## WHAT YOU WILL DO
Retype the entries word for word, leaving nothing out.

## DATA

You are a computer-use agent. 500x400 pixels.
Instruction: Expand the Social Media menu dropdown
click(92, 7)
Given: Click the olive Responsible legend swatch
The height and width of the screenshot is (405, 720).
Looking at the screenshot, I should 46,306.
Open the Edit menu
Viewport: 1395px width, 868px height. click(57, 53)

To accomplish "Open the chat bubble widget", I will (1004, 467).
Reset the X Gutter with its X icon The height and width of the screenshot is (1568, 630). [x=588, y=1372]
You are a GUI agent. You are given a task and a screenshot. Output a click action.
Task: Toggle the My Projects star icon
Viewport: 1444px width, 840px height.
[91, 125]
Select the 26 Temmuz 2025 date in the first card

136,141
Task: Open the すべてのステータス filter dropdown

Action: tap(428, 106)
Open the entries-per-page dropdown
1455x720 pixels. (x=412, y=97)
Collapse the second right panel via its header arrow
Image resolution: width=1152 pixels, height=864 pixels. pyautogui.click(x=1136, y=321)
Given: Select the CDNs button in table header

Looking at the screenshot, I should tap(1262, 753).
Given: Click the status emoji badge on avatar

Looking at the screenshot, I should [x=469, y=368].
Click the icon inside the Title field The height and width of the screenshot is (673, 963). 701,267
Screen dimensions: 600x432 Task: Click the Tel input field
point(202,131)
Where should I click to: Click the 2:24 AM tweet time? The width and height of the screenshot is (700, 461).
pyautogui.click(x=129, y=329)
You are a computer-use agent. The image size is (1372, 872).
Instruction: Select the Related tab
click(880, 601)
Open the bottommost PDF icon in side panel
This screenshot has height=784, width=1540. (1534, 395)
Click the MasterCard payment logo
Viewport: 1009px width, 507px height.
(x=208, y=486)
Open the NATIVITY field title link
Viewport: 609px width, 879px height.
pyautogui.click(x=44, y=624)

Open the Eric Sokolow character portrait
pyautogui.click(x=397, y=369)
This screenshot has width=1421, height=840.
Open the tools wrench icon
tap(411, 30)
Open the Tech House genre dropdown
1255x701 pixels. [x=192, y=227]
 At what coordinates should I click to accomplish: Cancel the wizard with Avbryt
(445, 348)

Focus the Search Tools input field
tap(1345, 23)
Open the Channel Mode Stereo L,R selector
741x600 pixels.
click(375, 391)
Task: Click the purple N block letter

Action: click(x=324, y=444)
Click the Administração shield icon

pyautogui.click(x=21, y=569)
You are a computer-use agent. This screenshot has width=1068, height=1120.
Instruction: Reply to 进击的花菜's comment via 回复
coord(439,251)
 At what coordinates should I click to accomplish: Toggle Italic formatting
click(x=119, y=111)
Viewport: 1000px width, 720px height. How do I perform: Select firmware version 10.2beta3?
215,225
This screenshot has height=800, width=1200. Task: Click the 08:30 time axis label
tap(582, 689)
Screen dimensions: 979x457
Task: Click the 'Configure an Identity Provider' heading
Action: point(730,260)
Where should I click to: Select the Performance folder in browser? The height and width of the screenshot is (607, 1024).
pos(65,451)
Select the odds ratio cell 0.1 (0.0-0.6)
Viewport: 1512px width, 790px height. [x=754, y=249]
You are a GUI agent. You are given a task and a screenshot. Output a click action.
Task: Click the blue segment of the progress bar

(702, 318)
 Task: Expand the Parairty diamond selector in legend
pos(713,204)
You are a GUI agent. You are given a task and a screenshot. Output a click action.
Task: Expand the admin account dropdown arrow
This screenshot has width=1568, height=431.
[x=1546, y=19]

## EXERCISE ANSWER
You are a computer-use agent. 500x400 pixels.
Instruction: Expand the Social Media menu dropdown
click(92, 7)
Given: Click the olive Responsible legend swatch
The height and width of the screenshot is (405, 720).
Looking at the screenshot, I should 46,306.
Open the Edit menu
Viewport: 1395px width, 868px height. click(57, 53)

To accomplish "Open the chat bubble widget", I will (1004, 467).
Reset the X Gutter with its X icon The height and width of the screenshot is (1568, 630). [x=588, y=1372]
You are a GUI agent. You are given a task and a screenshot. Output a click action.
Task: Toggle the My Projects star icon
Viewport: 1444px width, 840px height.
[91, 125]
Select the 26 Temmuz 2025 date in the first card

136,141
Task: Open the すべてのステータス filter dropdown

Action: tap(428, 106)
Open the entries-per-page dropdown
1455x720 pixels. (x=412, y=97)
Collapse the second right panel via its header arrow
Image resolution: width=1152 pixels, height=864 pixels. pyautogui.click(x=1136, y=321)
Given: Select the CDNs button in table header

Looking at the screenshot, I should tap(1262, 753).
Given: Click the status emoji badge on avatar

Looking at the screenshot, I should [x=469, y=368].
Click the icon inside the Title field The height and width of the screenshot is (673, 963). 701,267
Screen dimensions: 600x432 Task: Click the Tel input field
point(202,131)
Where should I click to: Click the 2:24 AM tweet time? The width and height of the screenshot is (700, 461).
pyautogui.click(x=129, y=329)
You are a computer-use agent. The image size is (1372, 872).
Instruction: Select the Related tab
click(880, 601)
Open the bottommost PDF icon in side panel
This screenshot has height=784, width=1540. (1534, 395)
Click the MasterCard payment logo
Viewport: 1009px width, 507px height.
(x=208, y=486)
Open the NATIVITY field title link
Viewport: 609px width, 879px height.
pyautogui.click(x=44, y=624)

Open the Eric Sokolow character portrait
pyautogui.click(x=397, y=369)
This screenshot has width=1421, height=840.
Open the tools wrench icon
tap(411, 30)
Open the Tech House genre dropdown
1255x701 pixels. [x=192, y=227]
 At what coordinates should I click to accomplish: Cancel the wizard with Avbryt
(445, 348)

Focus the Search Tools input field
tap(1345, 23)
Open the Channel Mode Stereo L,R selector
741x600 pixels.
click(375, 391)
Task: Click the purple N block letter

Action: click(x=324, y=444)
Click the Administração shield icon

pyautogui.click(x=21, y=569)
You are a computer-use agent. This screenshot has width=1068, height=1120.
Instruction: Reply to 进击的花菜's comment via 回复
coord(439,251)
 At what coordinates should I click to accomplish: Toggle Italic formatting
click(x=119, y=111)
Viewport: 1000px width, 720px height. How do I perform: Select firmware version 10.2beta3?
215,225
This screenshot has height=800, width=1200. Task: Click the 08:30 time axis label
tap(582, 689)
Screen dimensions: 979x457
Task: Click the 'Configure an Identity Provider' heading
Action: point(730,260)
Where should I click to: Select the Performance folder in browser? The height and width of the screenshot is (607, 1024).
pos(65,451)
Select the odds ratio cell 0.1 (0.0-0.6)
Viewport: 1512px width, 790px height. [x=754, y=249]
You are a GUI agent. You are given a task and a screenshot. Output a click action.
Task: Click the blue segment of the progress bar

(702, 318)
 Task: Expand the Parairty diamond selector in legend
pos(713,204)
You are a GUI agent. You are given a task and a screenshot. Output a click action.
Task: Expand the admin account dropdown arrow
This screenshot has width=1568, height=431.
[x=1546, y=19]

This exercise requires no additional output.